The STAR Market on the Shanghai Stock Exchange also shows a strong preference for semiconductor firms. Of the 122 stocks listed on the board, around 20 are from the semiconductor sector. The board, known for a meticulous pre-listing review process that can take up to six months, took only 29 days to go through SMIC’s application.

“The Big Fund has definitely achieved its goal to guide private capital into the semiconductor sector, and I think the effect is significant,” Fang Jing, chief analyst at Cinda Securities, told TechNode.

“Thanks to the push of the Big Fund, the proportion of total capitalization of semiconductor firms in the A-share market’s electronics sector grew to approximately 30% from just more than 10% a few years ago,” he added. “It is no exaggeration to say that the past two years have been a feast for semiconductor investments.”

Money may not be enough

Beijing’s expectations are very high for SMIC. According to the Made in China 2025 plan, a government initiative announced in 2015 aiming to boost the high-tech sector, China wants to produce 70% of chips it uses by 2025.  With 18% of the domestic market (in Chinese), SMIC is the only company that’s even on the road to this target.

The target seems more urgent now in the context of escalating US-China economic conflicts. The Trump administration has already blocked Huawei’s access to its technology and machinery and would potentially cut the company off from the global semiconductor supply chain.

But despite heavy investments from the government and private investors, experts predict China will fall far short of the goal of semiconductor self-sufficiency by 2025.

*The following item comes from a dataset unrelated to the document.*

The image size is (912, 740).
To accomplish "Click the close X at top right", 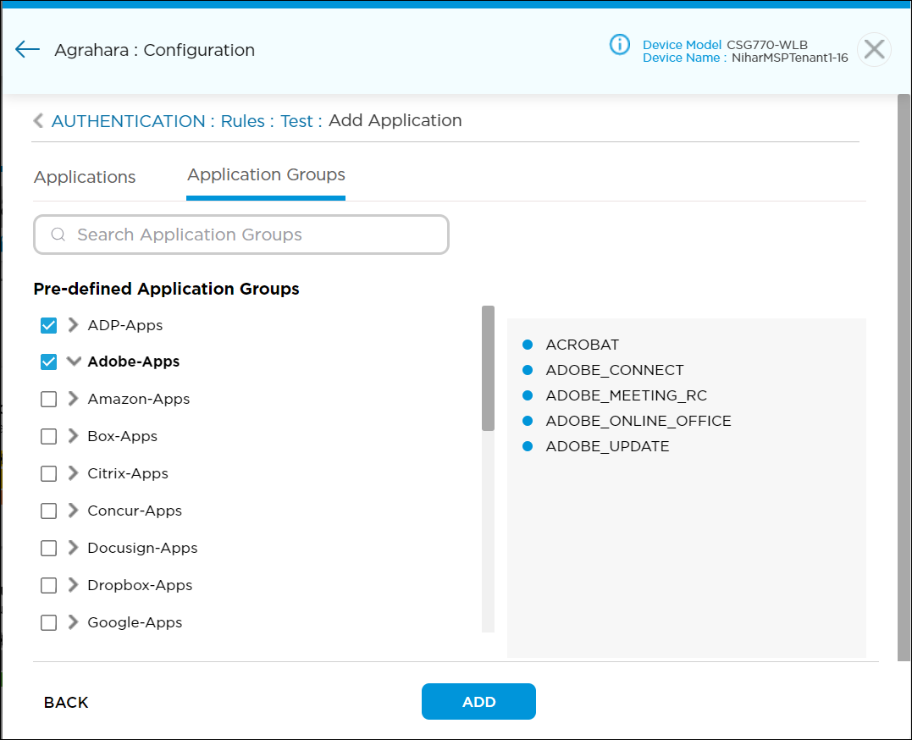I will coord(874,49).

A May report by IC Insights predicts that China will produce only 20.7% of chips it uses in 2024, growing only 5% from 2019.

(Image credit: TechNode/Wei Sheng)

China not only needs more chips — it needs better ones. SMIC is “generations behind” TSMC, Alex Capri, visiting senior fellow at the National University of Singapore Business School, told TechNode in an interview in May.  SMIC, one of the country’s most sophisticated chipmakers, mainly produces 14-nanometer wafers, while the most edge-cutting chip fabrication technology is now 5-nanometer. For Huawei, this means there is nowhere to buy cutting-edge chips in the domestic market.

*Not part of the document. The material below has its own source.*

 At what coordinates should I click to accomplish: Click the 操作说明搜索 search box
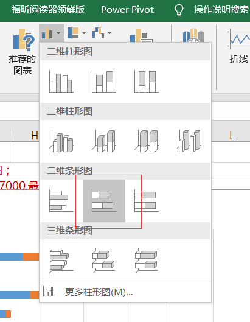tap(221, 10)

In addition to closing a capital gap, China also needs to narrow the talent gap in the semiconductor industry to catch up with the bleeding edge of chip designs, said Fang of Cinda Securities.

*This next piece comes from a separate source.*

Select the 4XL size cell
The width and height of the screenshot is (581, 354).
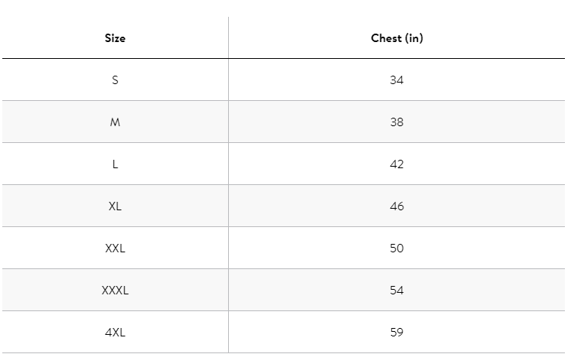pyautogui.click(x=115, y=333)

China faces a talent shortfall of around 300,000 people in the semiconductor industry, Yu Xiekang, vice president of the China Semiconductor Industry Association, told local media in 2019.

“It should start with education because you can’t always poach talents from overseas. We need not only technology self-sufficiency, but also education self-sufficiency,” Fang said.

Clarification: This post has been updated to clarify the attribution of a quote in the last paragraph.